Last week, CSIRO announced it will cut 92 positions from its environment unit, including roughly five of the twelve scientists who maintain ACCESS, Australia's own climate model. We want to be clear about what this means, and why it matters.
ACCESS (the Australian Community Climate and Earth System Simulator) is the only global climate model developed in the southern hemisphere. It is the tool that tells us, with Australian landscapes and conditions in mind, what our climate future actually looks like: how much hotter our summers will get, how sea levels will rise along our coasts, how rainfall patterns will shift across our farms and cities.
Without it, we are left borrowing models built for European and northern hemisphere conditions. That is not good enough for a country that faces some of the most severe climate impacts on earth.
The timing makes this worse. While Australia is stepping up, co-chairing the next UN climate talks, our own government is quietly dismantling the scientific infrastructure that gives us credibility at those talks. And this comes just as the United States has gutted its own climate science programs, meaning the global pool of independent modelling capacity is shrinking fast. Australia should be filling that gap, not retreating from it.

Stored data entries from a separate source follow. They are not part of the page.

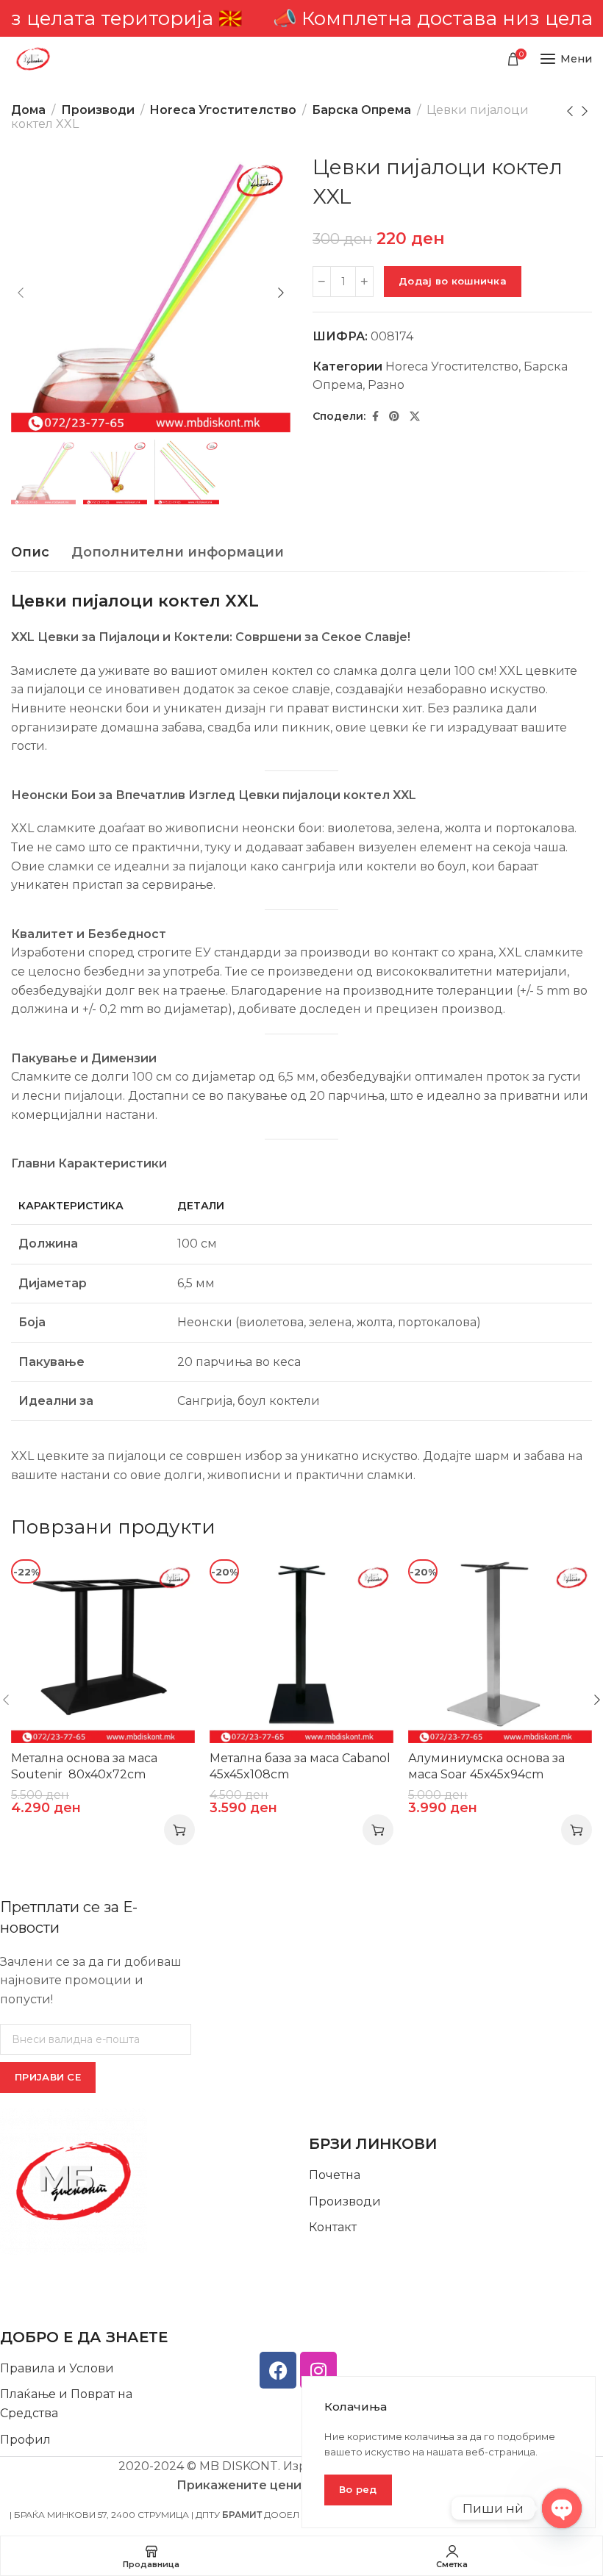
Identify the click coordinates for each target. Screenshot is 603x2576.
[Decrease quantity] (322, 281)
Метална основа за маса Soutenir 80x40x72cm (84, 1766)
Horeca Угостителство (223, 110)
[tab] (30, 553)
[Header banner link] (301, 18)
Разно (386, 385)
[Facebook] (278, 2370)
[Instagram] (318, 2370)
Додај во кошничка (453, 281)
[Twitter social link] (414, 416)
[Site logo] (33, 59)
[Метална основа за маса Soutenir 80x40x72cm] (103, 1651)
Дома (28, 110)
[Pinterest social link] (394, 416)
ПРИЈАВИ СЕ (48, 2077)
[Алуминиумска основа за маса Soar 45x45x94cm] (500, 1651)
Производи (98, 110)
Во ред (358, 2489)
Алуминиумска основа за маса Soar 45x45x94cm (486, 1766)
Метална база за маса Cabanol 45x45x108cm (300, 1766)
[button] (179, 1829)
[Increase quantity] (364, 281)
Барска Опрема (361, 110)
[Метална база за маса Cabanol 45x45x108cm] (301, 1651)
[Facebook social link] (375, 416)
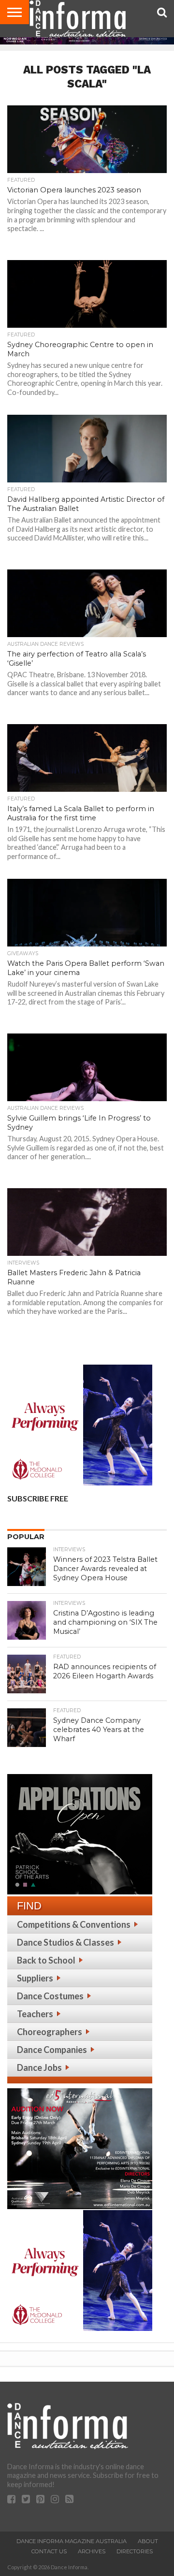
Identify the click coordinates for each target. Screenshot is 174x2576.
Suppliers (35, 1978)
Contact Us (49, 2551)
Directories (134, 2551)
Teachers (35, 2013)
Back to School (46, 1960)
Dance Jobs (39, 2067)
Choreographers (49, 2031)
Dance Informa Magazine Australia (71, 2541)
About (148, 2541)
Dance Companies (52, 2049)
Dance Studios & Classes (65, 1942)
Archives (91, 2551)
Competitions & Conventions (73, 1924)
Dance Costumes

We are also mindful of what scientists are now telling us: even under net-zero emissions scenarios, Australia is one of the parts of the world that will continue to warm. Understanding how, and planning for it, requires exactly the kind of high-resolution, Australia-specific projections that ACCESS provides.
Parents for Climate stands with the scientists who have raised the alarm about these cuts, including Professor Sarah Perkins-Kirkpatrick, Professor Christian Jakob, and Professor Andy Hogg, who wrote this week: "The loss of these scientists means we face the threat of losing the capability of having an Australian global climate model altogether."
These cuts may not be reversed. But that doesn't mean they should pass without protest, or without a public record of what was lost, and who allowed it to happen.
We call on the Australian Government to:
- Restore funding to keep Australia's climate modelling capability intact
- Explain how CSIRO's $387 million funding boost failed to protect its core climate science
- Commit to sovereign climate modelling infrastructure as a long-term national priority
Our children will need to adapt to a changing climate for the rest of their lives. They deserve a government that at least maintains the tools to understand what that future looks like.